La peur a explosé ce matin à Rwampara, en Ituri. À une douzaine de kilomètres de Bunia, l’Hôpital Général s’est transformé en scène de tension après le décès d’un patient suspecté d’être atteint d’Ebola. Sous le choc, des proches du défunt ont tenté de récupérer le corps malgré les risques élevés de contamination. Très vite, la situation a dégénéré. Dans la panique et la confusion, plusieurs patients confirmés ou suspects ont pris la fuite du centre où ils étaient placés en observation.

Des tentes installées pour la riposte sanitaire ainsi qu’une partie du matériel médical ont été incendiées, fragilisant davantage le dispositif de lutte contre le virus dans cette zone déjà sous forte surveillance. Les équipes médicales alertent sur le danger d’un contact non protégé avec une personne infectée ou avec les dépouilles des victimes d’Ebola, rappelant que ce type d’exposition peut rapidement provoquer une nouvelle chaîne de transmission.

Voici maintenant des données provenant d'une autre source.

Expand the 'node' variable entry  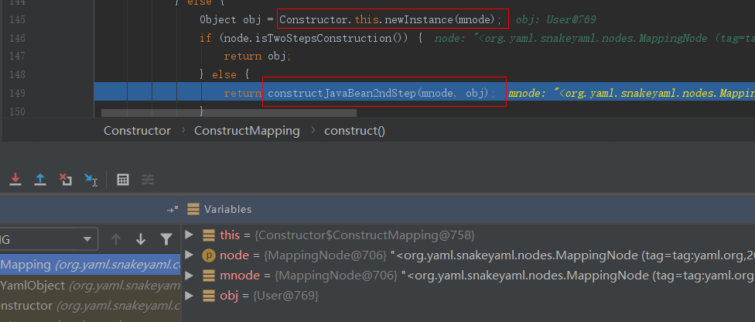pyautogui.click(x=190, y=255)
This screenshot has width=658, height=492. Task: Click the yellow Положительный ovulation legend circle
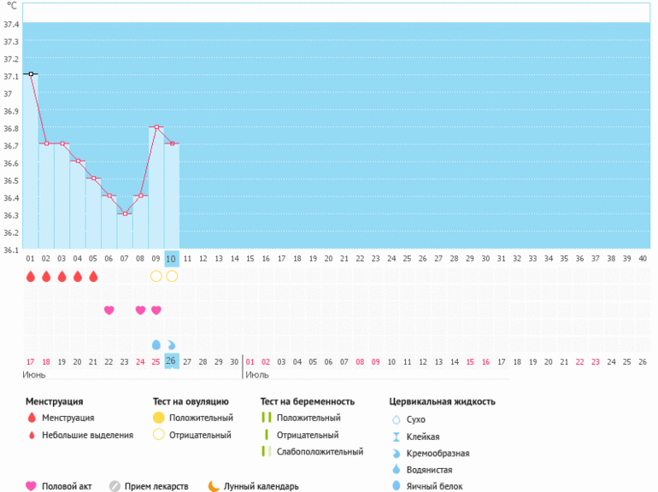pos(157,418)
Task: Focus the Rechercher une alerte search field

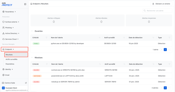Action: tap(157, 11)
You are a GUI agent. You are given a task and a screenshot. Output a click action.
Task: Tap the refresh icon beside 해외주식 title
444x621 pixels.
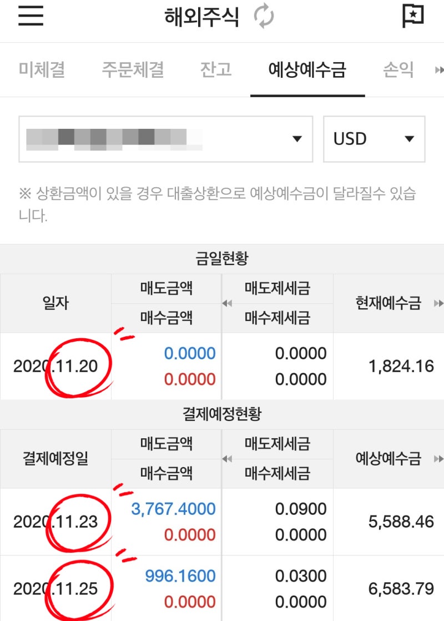click(263, 16)
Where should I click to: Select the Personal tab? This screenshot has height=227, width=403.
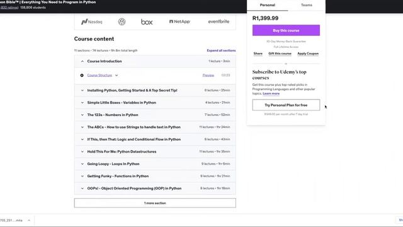(x=267, y=5)
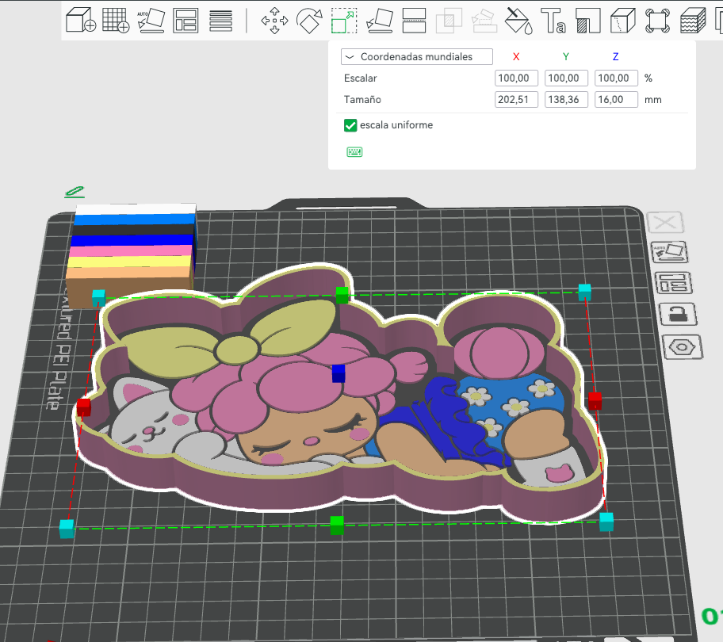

Au-delà de l’urgence sanitaire, les événements de Rwampara révèlent surtout le poids de la peur, de la désinformation et du manque de confiance autour de la maladie. Dans plusieurs communautés, les équipes de riposte se retrouvent désormais confrontées non seulement au virus, mais aussi à la colère et à la psychose.

Alors que les autorités tentent de retrouver les patients en fuite, la tension reste vive autour de cet hôpital devenu, en quelques heures, l’épicentre d’une crise à la fois sanitaire et sociale.